━━━ PROVIDED ENTRIES
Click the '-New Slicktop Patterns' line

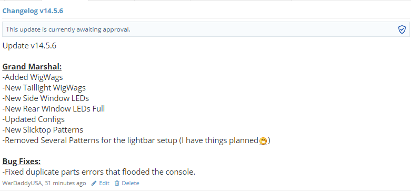coord(43,130)
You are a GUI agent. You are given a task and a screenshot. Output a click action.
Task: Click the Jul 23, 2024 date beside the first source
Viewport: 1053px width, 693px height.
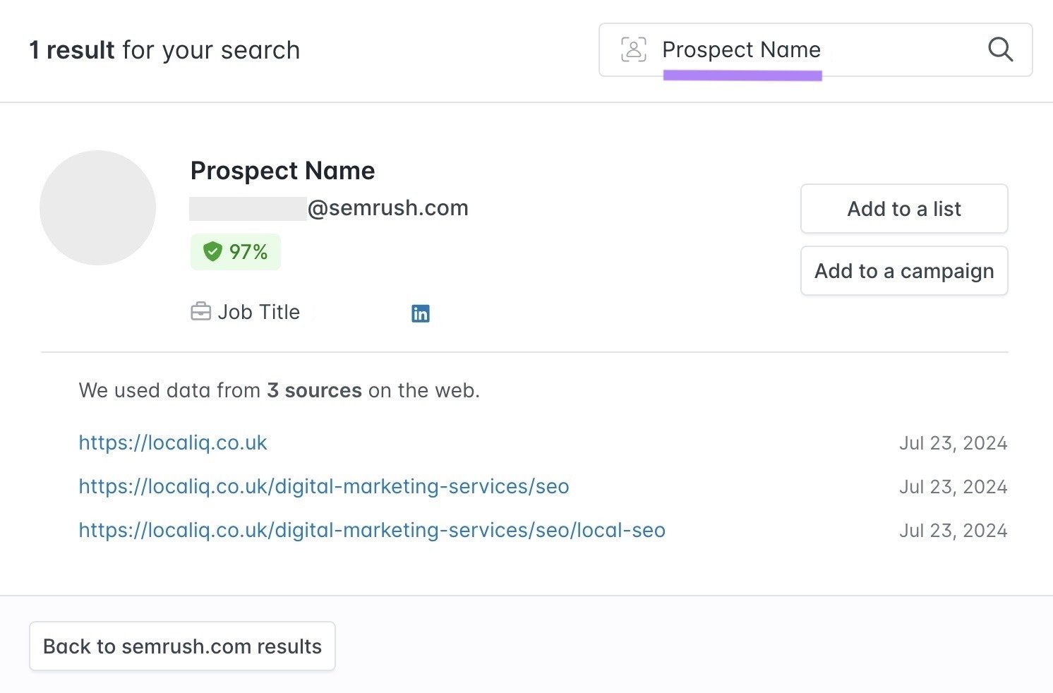pyautogui.click(x=953, y=442)
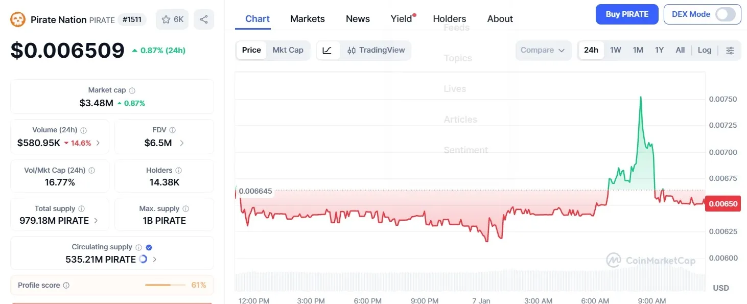
Task: Click Holders info icon
Action: [178, 170]
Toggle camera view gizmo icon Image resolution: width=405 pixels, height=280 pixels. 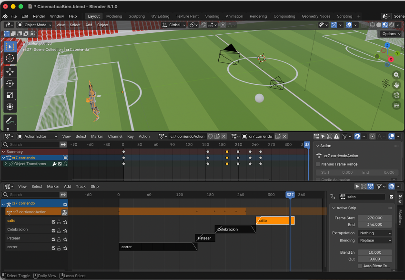[x=396, y=95]
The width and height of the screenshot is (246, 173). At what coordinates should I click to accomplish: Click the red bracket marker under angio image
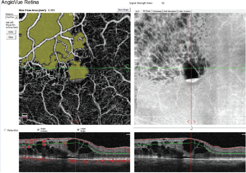click(76, 121)
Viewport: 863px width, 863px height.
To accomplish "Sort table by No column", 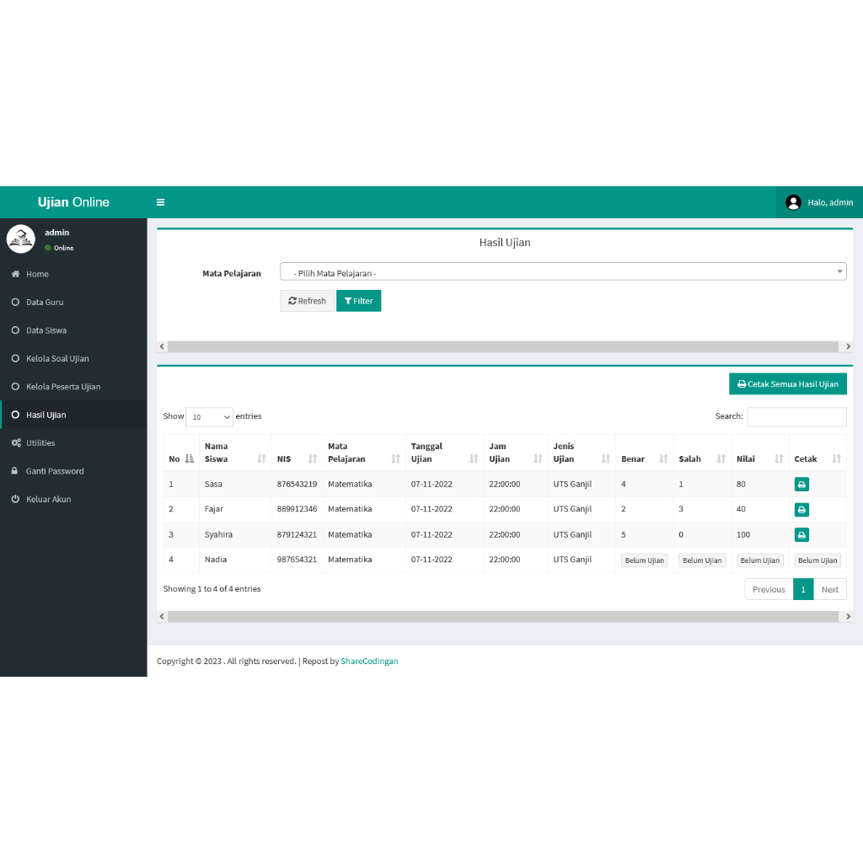I will (x=180, y=458).
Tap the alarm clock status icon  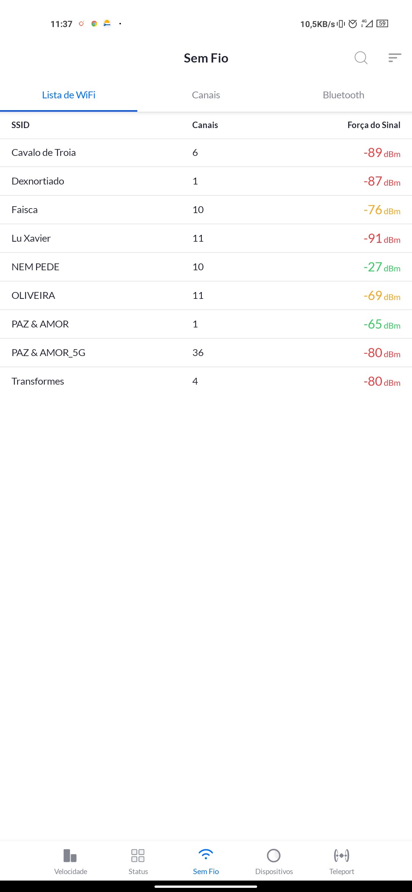pos(353,24)
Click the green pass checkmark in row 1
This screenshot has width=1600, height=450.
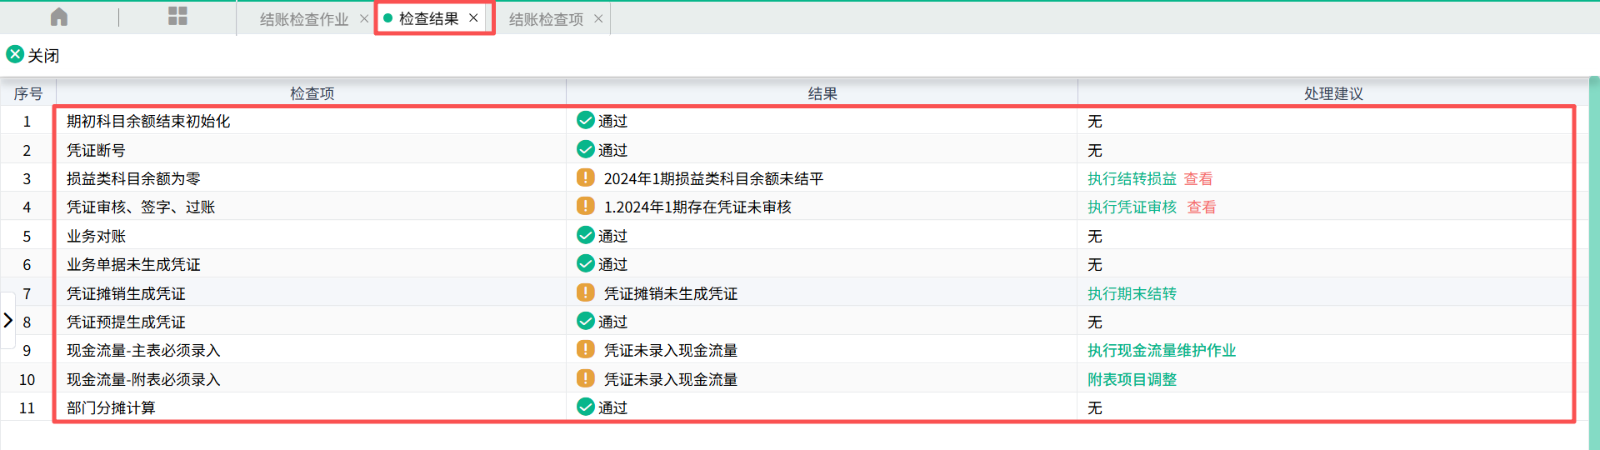pyautogui.click(x=586, y=121)
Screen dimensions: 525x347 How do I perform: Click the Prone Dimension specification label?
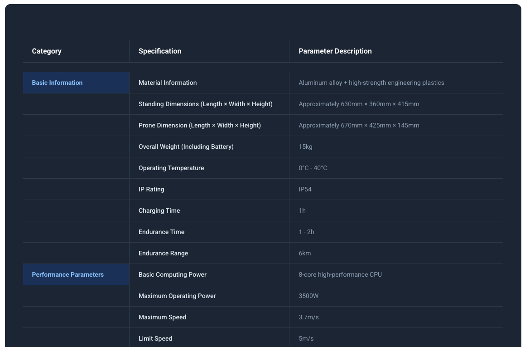[199, 125]
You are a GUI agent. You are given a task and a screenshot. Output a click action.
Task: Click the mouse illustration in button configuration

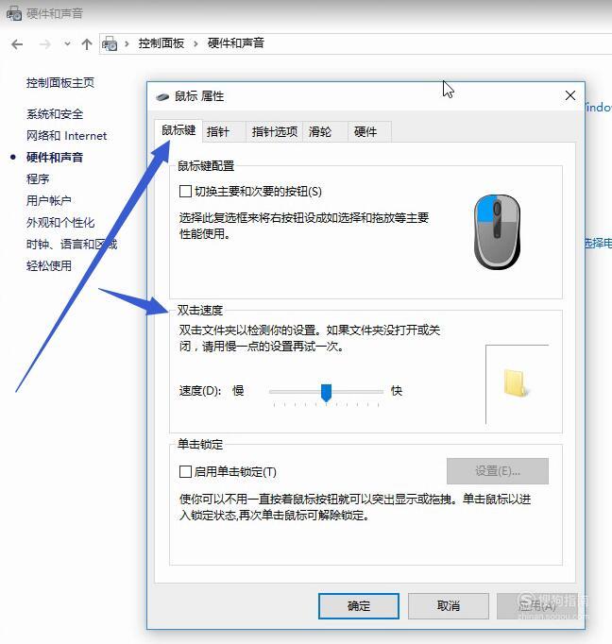tap(497, 231)
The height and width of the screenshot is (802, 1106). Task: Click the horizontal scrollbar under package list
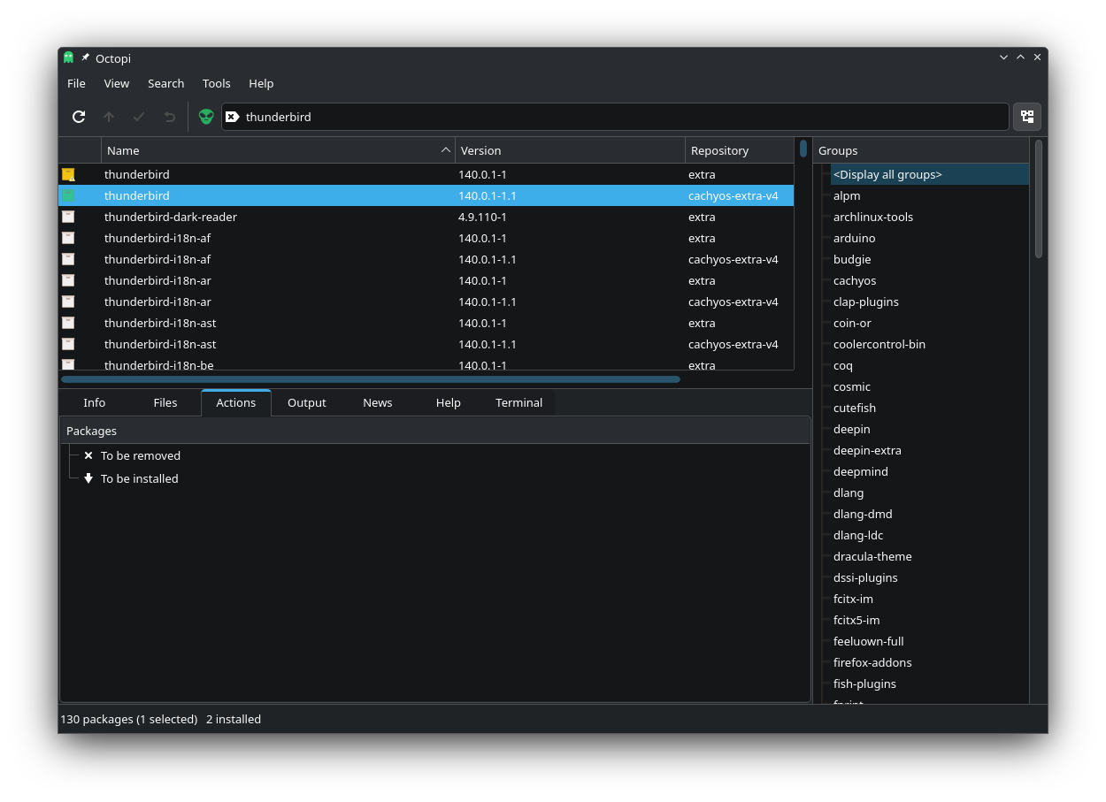370,379
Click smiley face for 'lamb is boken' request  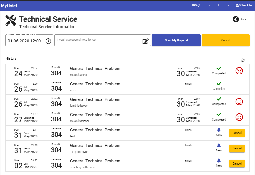coord(239,102)
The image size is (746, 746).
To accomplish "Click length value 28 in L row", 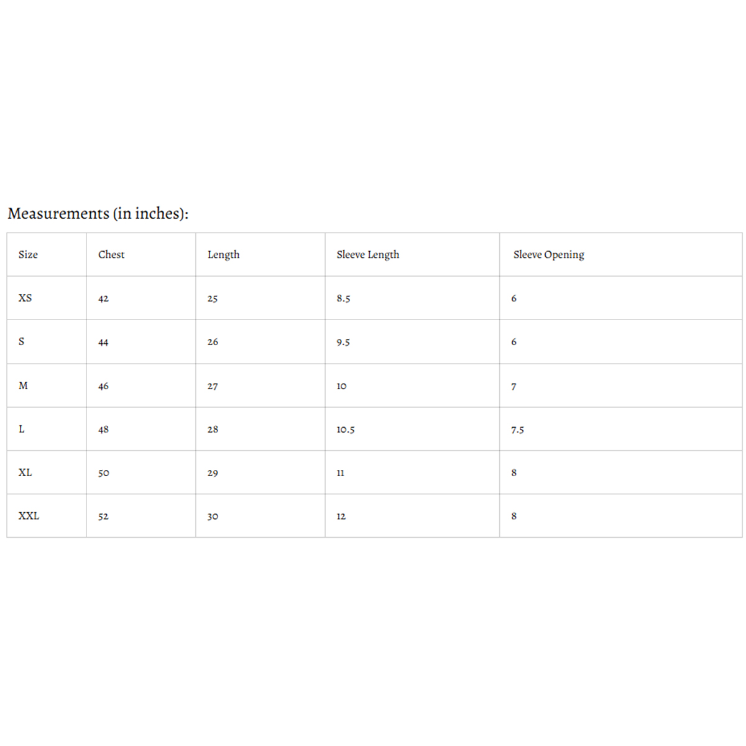I will (x=213, y=430).
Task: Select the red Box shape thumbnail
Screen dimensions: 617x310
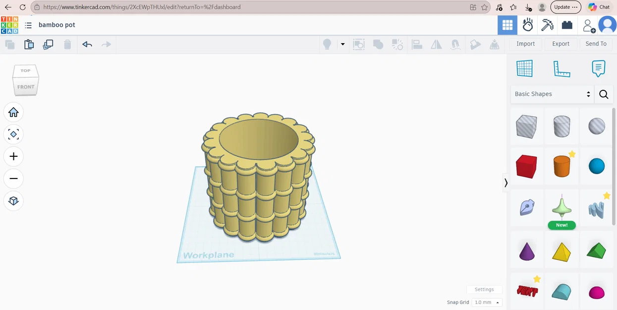Action: [526, 167]
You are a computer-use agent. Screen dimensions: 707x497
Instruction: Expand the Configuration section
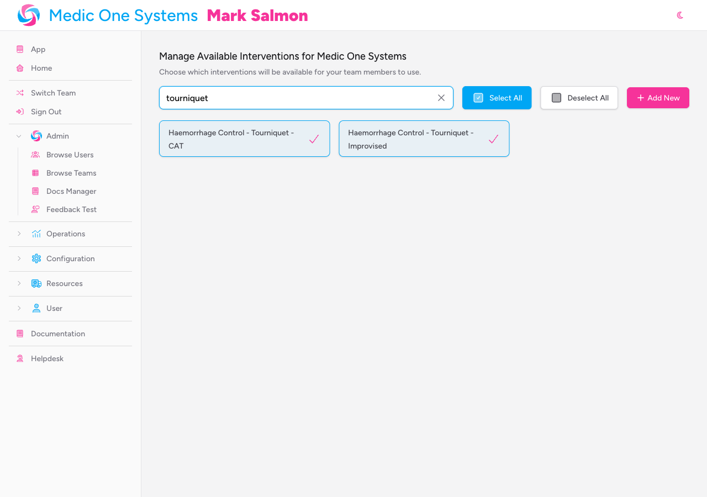[x=19, y=258]
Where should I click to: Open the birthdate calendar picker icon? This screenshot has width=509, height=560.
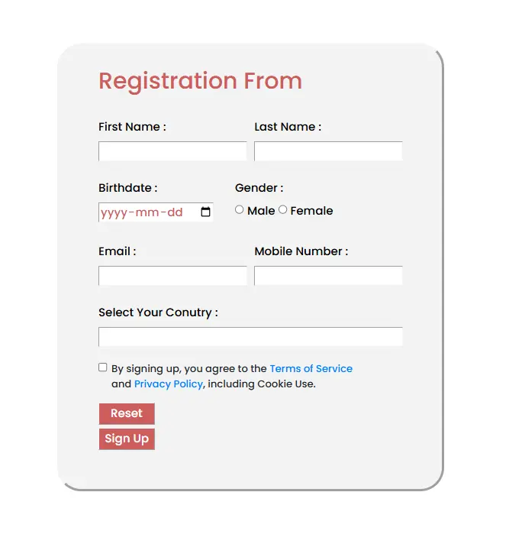205,212
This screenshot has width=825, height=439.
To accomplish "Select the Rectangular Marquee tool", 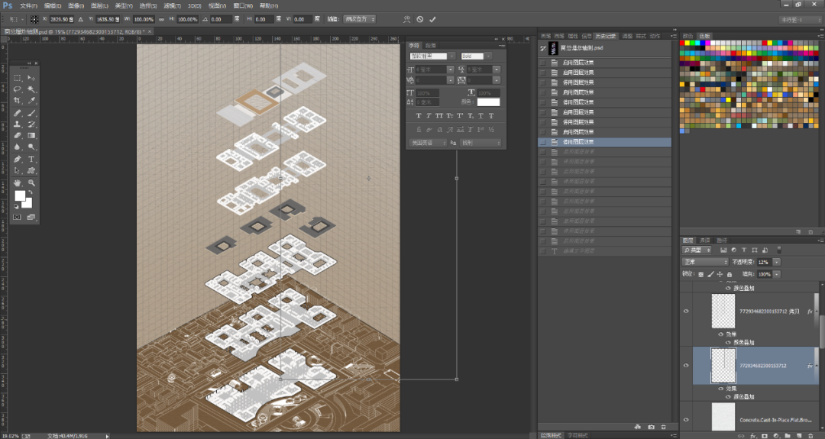I will coord(18,78).
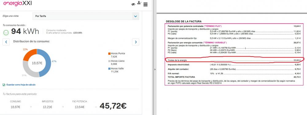Toggle Horas Valle blue legend entry

(x=116, y=70)
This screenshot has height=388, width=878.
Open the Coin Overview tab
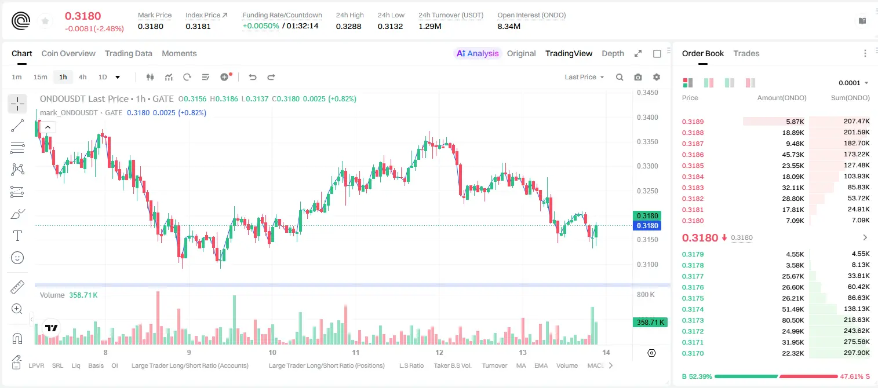(68, 53)
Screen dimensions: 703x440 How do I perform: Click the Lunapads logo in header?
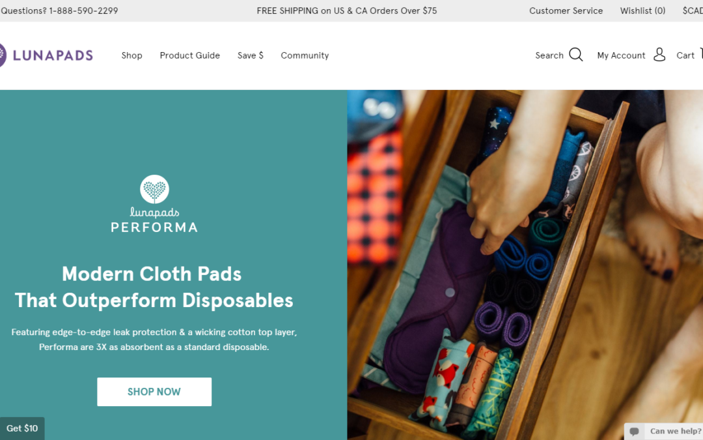46,55
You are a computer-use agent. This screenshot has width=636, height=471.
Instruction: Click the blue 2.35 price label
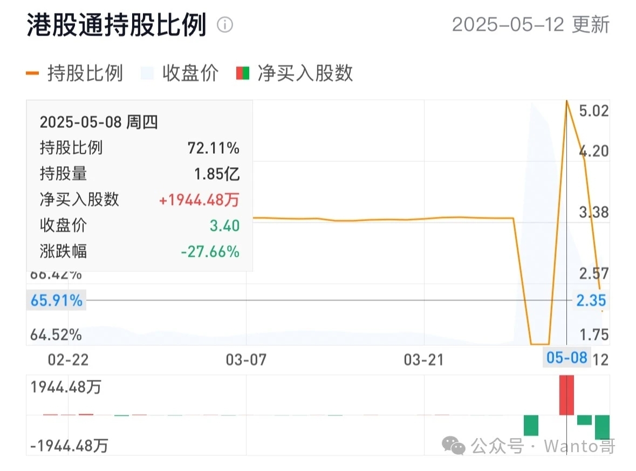tap(591, 301)
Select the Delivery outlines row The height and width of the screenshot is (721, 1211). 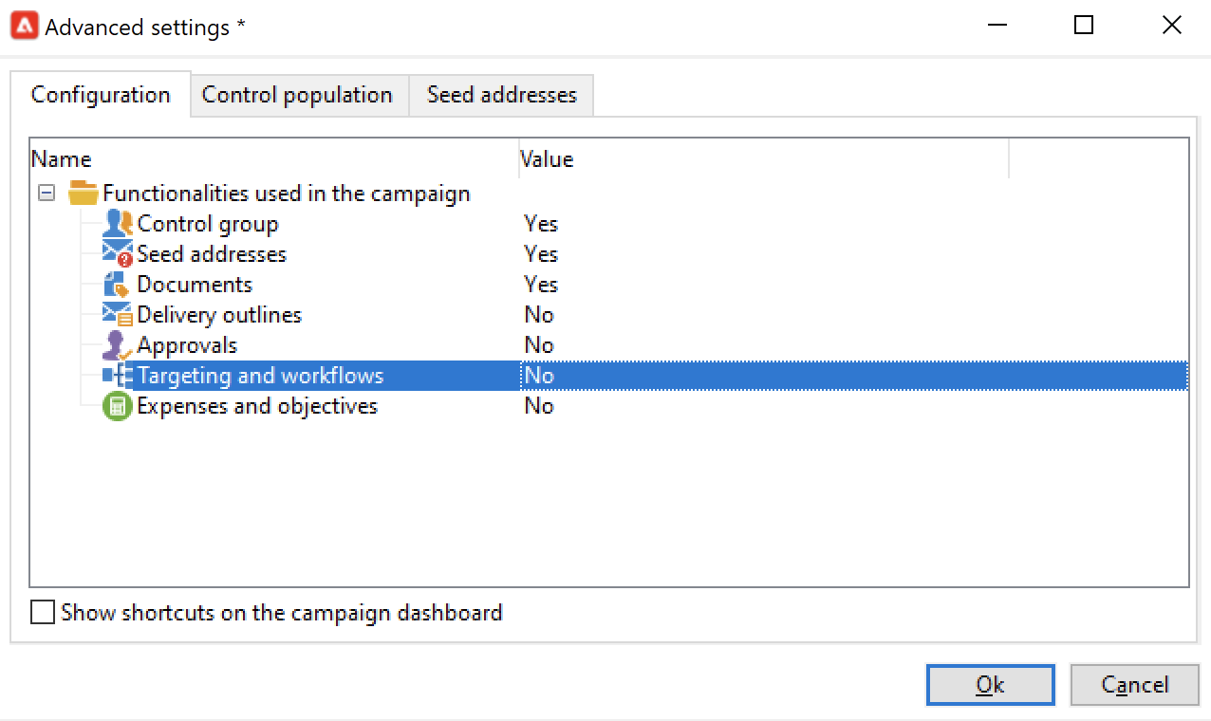[219, 315]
━━━━━━
▶ **THE PROBLEM**:
Show every line of the entries above where the word "agent" occurs.

▶ **TASK SOLUTION**:
You are a GUI agent. You are given a task and a screenshot. Output a click action.
You are a GUI agent. You are given a task and a screenshot. Output a click action.
You are a computer-use agent. Screen dimensions: 707x497
You are a computer-use agent. This screenshot has width=636, height=471.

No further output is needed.